======== TESTO DI RIFERIMENTO
La prima cosa che sorprende è la semplicità dell’edificio. Anche se le fotografie la fanno sembrare spettacolare, la nuova Seattle Public Library possiede una pacatezza e una misura che l’obiettivo non riesce a catturare; due doti che le hanno fatto raggiungere in brevissimo tempo un importante risultato: apparire ordinaria. L’edificio si muove a zigzag, e punta noncurante verso l’iconico, senza dar segno di sforzarsi per conseguire un risultato. Si può certo rimanere abbagliati dalla sua epidermide di vetro e metallo, ma basta entrare per dimenticarsene, perché l’uso dell’edificio esaurisce la sorpresa. Una volta all’interno, così, senza pensarci su, lo sguardo si alza dal libro per ammirare il crepuscolo su Elliott Bay o per vedere se Mount Rainier è visibile, grazie al fatto che le grandi losanghe di vetro che separano dall’esterno risultano pressoché invisibili.
Lo spazio si dispiega placidamente, più come una continuazione della città circostante che come un nuovo trionfante edificio. Tutto qui è artificiale, dai giganteschi fiori ed erbe serigrafati sulla moquette alle scale mobili dai lucenti rivestimenti in smalto color ‘antigelo’. Dalle travi in acciaio azzurro – lo stesso colore del cielo che si trova nei libri per bambini – ai vestiboli ciechi e inguainati in plastica rosso sangue, come un mostruoso intestino pensato per Ian Schrager, fino al verdino dei bagni. Persino le splendide viste sono artificiali, ricavate dal sito spingendo fuori asse i volumi sovrapposti dell’edificio, per rubare alla città delle prospettive più gradevoli: mescolate con il gioco liquido di immagini del traffico che si riflettono attraverso l’involucro in vetro della biblioteca, queste viste di Seattle diventano qualcosa di pregiato, di impuro e urbano. Nel mezzo di un panorama noioso e ordinario come quello di Seattle, il risultato è ragguardevole, e dimostra che si può essere intelligenti senza apparire enfatici e boriosi.
Altri architetti hanno semplicemente, ma ostentatamente, paracadutato il loro ‘genio’ in mezzo a questa monotonia, ottenendo un’orribile, forzata futilità – come voler a tutti i costi risultare interessanti a una festa noiosa: valga come esempio il Seattle Art Museum di Robert Venturi. Ma la nuova biblioteca evita questa dicotomia: non diventa tanto una parte distinta della città, quanto un’artificiale concentrazione di condizioni preesistenti. È un organismo poroso, capace di aggiungere intensità all’ambiente circostante, così che entrando si percepisce un’accelerazione dei flussi vitali. Come delle rapide che scorrono nel cuore della città. Alcune parti somigliano a un diagramma a bolle architettonico, arterie che connettono crescenti concentrazioni di attività. Suggerire che l’edificio è quel che Cedric Price definì un ‘condensatore’ – un’urbanistica fatta di uso e durata, piuttosto che definita da una particolare densità di tipologie architettoniche - sarebbe un’esagerazione. Ma Price va comunque menzionato: la sua franchezza, la sua caparbietà e la sua avversione per i monumenti permeano l’intero edificio.
================
======== MATERIALE
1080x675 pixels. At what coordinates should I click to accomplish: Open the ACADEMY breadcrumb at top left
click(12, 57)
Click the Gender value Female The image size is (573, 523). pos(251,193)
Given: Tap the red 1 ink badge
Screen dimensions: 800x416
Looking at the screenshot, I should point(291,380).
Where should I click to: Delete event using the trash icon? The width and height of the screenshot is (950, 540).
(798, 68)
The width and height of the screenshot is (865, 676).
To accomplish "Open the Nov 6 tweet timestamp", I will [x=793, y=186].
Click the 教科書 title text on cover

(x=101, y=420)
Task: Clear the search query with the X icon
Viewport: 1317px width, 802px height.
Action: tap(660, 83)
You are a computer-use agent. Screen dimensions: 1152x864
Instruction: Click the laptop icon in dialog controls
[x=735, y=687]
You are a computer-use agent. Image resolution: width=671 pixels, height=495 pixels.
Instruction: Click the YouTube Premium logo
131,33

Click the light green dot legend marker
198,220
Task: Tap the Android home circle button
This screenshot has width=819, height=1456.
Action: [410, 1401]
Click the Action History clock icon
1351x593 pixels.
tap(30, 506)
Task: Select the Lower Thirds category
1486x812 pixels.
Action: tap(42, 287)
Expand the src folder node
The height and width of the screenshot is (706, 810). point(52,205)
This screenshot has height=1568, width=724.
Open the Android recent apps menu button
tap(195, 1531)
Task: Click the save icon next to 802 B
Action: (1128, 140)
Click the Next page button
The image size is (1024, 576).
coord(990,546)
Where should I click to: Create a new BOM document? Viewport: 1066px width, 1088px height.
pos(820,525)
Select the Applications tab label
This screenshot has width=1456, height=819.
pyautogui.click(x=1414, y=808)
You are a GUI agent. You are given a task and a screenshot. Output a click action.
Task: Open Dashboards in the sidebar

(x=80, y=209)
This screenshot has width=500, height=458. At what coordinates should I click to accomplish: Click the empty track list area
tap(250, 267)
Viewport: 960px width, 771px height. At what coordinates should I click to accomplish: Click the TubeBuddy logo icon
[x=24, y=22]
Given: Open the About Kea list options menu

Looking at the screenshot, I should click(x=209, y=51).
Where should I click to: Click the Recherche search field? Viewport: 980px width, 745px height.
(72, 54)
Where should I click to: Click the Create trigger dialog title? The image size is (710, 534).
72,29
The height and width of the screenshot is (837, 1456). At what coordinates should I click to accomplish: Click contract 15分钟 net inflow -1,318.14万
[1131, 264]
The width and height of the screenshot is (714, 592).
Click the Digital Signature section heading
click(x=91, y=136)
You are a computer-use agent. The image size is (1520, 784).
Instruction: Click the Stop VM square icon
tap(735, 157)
================
Nel testo sulla nuova Seattle Public Library, quale edificio viene citato come esempio di forzata futilità? Le righe riportate sopra non servono a questo scopo.

§ LA RISPOSTA
Il Seattle Art Museum di Robert Venturi.